The generators help stabilise electricity supply when hydropower levels drop.
“We depend on generators to supplement hydropower during deficits, but they cannot operate without fuel,” says Egenco spokesperson Moses Gwaza.
Power users at the receiving end of the Electricity Supply Corporation of Malawi (Escom) transmission lines bear the brunt of blackouts that span up to eight hours in some areas.
To businesses, the worsening load shedding means reduced production hours, increased reliance on costly alternatives that eat into their profits.

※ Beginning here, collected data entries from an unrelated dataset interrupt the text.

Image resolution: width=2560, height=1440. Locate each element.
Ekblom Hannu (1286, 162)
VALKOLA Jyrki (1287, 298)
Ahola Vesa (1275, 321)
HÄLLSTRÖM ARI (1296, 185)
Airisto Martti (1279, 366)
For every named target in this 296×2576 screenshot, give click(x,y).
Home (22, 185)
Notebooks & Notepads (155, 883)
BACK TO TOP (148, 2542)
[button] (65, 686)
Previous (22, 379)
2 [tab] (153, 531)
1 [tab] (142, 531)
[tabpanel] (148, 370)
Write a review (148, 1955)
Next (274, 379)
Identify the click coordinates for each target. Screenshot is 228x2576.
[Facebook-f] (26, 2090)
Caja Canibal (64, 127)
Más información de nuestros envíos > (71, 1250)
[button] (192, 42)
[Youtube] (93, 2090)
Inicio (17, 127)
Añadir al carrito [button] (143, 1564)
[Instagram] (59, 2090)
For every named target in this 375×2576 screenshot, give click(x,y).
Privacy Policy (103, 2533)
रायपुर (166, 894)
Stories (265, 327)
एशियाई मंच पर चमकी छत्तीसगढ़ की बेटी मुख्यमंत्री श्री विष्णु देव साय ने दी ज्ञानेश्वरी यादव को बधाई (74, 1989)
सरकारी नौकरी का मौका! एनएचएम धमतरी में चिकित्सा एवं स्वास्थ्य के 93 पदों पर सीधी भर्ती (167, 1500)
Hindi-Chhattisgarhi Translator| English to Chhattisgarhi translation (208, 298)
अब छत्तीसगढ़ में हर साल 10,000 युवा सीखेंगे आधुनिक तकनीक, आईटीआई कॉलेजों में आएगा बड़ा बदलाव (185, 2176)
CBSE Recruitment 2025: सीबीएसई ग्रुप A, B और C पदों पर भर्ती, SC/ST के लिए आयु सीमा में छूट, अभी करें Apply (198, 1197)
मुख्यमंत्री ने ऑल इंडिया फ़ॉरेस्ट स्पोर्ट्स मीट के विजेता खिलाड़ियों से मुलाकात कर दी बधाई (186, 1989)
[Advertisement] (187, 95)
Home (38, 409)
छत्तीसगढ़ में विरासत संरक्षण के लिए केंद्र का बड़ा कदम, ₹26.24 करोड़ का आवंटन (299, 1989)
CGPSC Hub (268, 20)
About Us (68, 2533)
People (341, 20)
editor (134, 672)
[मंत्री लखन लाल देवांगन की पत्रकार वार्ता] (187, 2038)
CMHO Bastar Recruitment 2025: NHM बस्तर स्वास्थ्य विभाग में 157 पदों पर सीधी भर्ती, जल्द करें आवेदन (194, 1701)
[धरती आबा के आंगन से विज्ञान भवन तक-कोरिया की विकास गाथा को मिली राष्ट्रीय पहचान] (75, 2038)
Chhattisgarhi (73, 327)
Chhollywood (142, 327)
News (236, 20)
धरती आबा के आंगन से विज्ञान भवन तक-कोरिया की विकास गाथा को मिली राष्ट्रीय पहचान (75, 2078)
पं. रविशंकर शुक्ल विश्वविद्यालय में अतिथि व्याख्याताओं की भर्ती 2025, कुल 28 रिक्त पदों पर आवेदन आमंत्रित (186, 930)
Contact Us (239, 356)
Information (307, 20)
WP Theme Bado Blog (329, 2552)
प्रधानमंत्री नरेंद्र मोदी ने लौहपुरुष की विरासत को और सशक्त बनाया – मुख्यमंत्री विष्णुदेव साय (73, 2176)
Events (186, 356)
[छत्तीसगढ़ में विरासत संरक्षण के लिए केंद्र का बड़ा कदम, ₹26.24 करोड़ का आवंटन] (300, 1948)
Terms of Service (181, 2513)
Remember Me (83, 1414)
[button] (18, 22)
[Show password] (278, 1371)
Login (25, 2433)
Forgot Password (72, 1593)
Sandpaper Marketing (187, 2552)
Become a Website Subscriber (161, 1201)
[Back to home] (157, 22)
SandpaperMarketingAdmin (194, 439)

Consumers Association of Malawi executive director John Kapito says the fuel shortages and power outages are exerting unprecedented pressure on households and businesses.
According to Mera, the country consumes approximately 845 000 litres of petrol and 834 000 litres of diesel, but supply is stuttering. Government spokesperson Shadric Namalomba blames it on forex scarcity and disruption in global supply chain via the Strait of Hormuz in the wake of the US-Israel-Iran war in the Middle East. At least a quarter of global petroleum shipments pass through the channel disrupted by US and Iran naval blockades.
However, Minister of Energy and Mining Jean Mathanga said the situation would improve by yesterday as over 100 tankers had entered the country.
However, for the worst affected poor Malawians, change needs no rhetoric. When enough fuel arrives, they will see it at the dry pumps now inundated with immobilised vehicles.